Le Mas d'Azil assiégé, diverses opinions sur la forme de l'attaquer
Nonobstant donc la saison de l’automne et le secours premier qu’avait fait couler le duc de Rohan dans le Mas-d’Azil, on l’assiège le treizième de septembre. Le conseil de guerre assemblé sur la forme d’attaquer, il fut résolu que ce serait du côté de l’eau, ce qui fut fait contre l’avis de ceux qui représentaient que l’attaque se devait faire du côté de la terre, où l’on pouvait aller pied à pied, et qui remontraient que l’attaquant du côté de l’eau, il s’y pourrait rencontrer plusieurs inconvénients, car bien que la rivière qui passe au pied de la ville fût petite, elle grossissait en automne tellement en deux jours qu’elle inondait tous les environs. Partant, que si on l’attaquait du côté de l’eau, au-delà de laquelle on ne pouvait faire aucun logement, on courrait hasard d'une défaite au premier débord de la rivière, qui ôterait la communication de l’armée. Plus, que ce côté était encore de difficile accès, car l'on n’y pouvait descendre de la montagne qu’à découvert, les canons n’y savaient être conduits que très difficilement, les tranchées n’y pouvaient être aussi que malaisément conduites. Bref, que le péril était très grand, à cause de la descente de la montagne où l’on serait à découvert à demi-portée de mousquet.
État de l'armée du Roi devant le Mas-d'Azil
Nonobstant toutes ces incommodités alléguées, la place fut investie le 15 de septembre par l’armée composée de la moitié du régiment de Normandie, des régiments de Cursol, d’Annonay, de Vaillac, d’Aiguebonne, de Ventadour, de Mirepoix, de Durban, d’Ansignan, de Maillac, et de la Passe, et de six compagnies de cavalerie faisant quatre cents chevaux.
Les canons étant en batterie tonnent et éveillent les assiégés: ils firent bien une grande brèche, mais elle se trouva réparée quand on la fût reconnaître pour donner l’assaut. On est nécessité donc de changer la batterie pour refaire une autre brèche. Les munitions manquent, et faut attendre qu’on en apporte de Tholose. La mauvaise saison approche : les pluies continuelles font grossir la rivière, les tranchées nagent toutes d’eau, le soldat est dans la boue jusques au genou, et les assiégés reçoivent un second secours qui entre du côté des troupes de Foix.
Assaut
Des nouvelles munitions venues de Tholose, on fait une seconde brèche et, bien qu’elle fût reconnue n’être pas suffisante, on donne l’assaut le 12 octobre (contre l’opinion de ceux qui soutenaient qu’il fallait prendre cette place pied à pied), où il se perdit de braves hommes.
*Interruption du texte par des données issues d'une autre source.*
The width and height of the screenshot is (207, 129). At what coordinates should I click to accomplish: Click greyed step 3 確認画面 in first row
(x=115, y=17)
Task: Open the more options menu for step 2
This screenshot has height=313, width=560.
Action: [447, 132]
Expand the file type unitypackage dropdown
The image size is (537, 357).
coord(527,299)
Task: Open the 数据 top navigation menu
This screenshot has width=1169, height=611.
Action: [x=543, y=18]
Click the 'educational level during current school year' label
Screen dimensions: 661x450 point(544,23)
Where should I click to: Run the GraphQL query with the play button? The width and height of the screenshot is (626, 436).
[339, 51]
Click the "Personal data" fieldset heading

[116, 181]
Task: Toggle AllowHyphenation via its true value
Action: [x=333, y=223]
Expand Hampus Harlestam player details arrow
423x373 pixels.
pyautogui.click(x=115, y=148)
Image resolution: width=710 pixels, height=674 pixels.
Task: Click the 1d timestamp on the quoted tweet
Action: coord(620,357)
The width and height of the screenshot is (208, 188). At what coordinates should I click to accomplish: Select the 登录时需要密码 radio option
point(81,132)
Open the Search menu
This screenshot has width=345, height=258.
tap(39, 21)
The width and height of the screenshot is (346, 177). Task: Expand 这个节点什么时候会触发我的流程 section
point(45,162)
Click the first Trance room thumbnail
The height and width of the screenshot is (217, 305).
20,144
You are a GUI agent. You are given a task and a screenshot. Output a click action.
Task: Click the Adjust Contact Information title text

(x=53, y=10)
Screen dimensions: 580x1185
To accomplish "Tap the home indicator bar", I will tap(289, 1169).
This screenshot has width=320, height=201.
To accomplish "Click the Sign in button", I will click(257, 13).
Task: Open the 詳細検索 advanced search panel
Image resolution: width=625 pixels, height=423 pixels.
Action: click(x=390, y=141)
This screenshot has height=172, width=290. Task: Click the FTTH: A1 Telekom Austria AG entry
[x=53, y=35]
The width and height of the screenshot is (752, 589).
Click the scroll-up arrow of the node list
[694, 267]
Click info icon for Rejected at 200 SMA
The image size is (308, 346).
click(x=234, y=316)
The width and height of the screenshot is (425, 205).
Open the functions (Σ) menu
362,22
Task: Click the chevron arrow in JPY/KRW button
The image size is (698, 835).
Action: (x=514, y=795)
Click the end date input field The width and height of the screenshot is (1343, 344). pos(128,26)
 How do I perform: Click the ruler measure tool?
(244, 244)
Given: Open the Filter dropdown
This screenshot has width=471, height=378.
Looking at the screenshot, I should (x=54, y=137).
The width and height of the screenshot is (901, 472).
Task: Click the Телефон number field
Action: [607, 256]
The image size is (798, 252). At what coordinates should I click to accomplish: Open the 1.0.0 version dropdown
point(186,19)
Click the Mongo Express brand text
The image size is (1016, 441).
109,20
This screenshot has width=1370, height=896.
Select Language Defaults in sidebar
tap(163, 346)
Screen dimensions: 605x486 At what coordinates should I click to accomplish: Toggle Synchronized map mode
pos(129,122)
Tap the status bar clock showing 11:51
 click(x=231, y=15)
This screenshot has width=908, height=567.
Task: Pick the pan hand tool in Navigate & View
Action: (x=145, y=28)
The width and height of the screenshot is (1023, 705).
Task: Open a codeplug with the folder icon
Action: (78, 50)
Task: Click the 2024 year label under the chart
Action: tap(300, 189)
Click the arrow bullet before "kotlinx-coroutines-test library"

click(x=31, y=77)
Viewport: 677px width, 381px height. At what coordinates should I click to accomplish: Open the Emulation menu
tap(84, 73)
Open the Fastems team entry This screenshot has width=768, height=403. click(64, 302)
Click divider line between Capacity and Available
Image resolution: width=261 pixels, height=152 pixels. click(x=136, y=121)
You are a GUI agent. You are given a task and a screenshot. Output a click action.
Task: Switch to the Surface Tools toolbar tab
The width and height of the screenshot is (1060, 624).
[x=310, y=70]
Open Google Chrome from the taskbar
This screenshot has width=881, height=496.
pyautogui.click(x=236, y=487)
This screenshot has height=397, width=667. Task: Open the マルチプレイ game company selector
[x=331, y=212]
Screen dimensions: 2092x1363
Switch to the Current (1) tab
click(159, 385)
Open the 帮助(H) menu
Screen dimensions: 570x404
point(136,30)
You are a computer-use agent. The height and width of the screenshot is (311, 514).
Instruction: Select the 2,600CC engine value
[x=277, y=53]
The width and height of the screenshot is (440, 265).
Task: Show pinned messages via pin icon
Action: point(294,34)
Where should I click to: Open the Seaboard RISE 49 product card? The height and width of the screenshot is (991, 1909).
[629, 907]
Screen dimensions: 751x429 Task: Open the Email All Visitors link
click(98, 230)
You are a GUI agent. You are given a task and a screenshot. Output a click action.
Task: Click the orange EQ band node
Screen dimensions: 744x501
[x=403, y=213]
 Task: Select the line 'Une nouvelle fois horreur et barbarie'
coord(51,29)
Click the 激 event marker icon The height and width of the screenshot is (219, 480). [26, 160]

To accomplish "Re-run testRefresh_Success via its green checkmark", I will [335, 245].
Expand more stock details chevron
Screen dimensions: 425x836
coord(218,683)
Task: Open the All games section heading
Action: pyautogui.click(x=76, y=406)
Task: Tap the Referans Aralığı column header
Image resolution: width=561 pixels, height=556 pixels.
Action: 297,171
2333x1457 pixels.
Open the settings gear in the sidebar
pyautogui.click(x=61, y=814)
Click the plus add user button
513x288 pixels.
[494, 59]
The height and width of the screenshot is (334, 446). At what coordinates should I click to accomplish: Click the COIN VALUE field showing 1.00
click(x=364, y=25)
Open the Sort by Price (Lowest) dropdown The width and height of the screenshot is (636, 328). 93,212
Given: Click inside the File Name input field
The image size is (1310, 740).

On fut repoussé, l’armée diminue, et le mauvais temps et la rigueur de la saison nécessitent les chefs de résoudre de lever le siège. La peine fut à retirer les canons, qui étaient tellement embourbés et la montagne si difficile qu’il fallut les démonter et les retirer avec des cordages.
Le siège levé
Ainsi le siège du Mas-d’Azil fut levé, le mauvais succès duquel fut imputé à la rigueur de la saison, laquelle semblait combattre pour les Rebelles.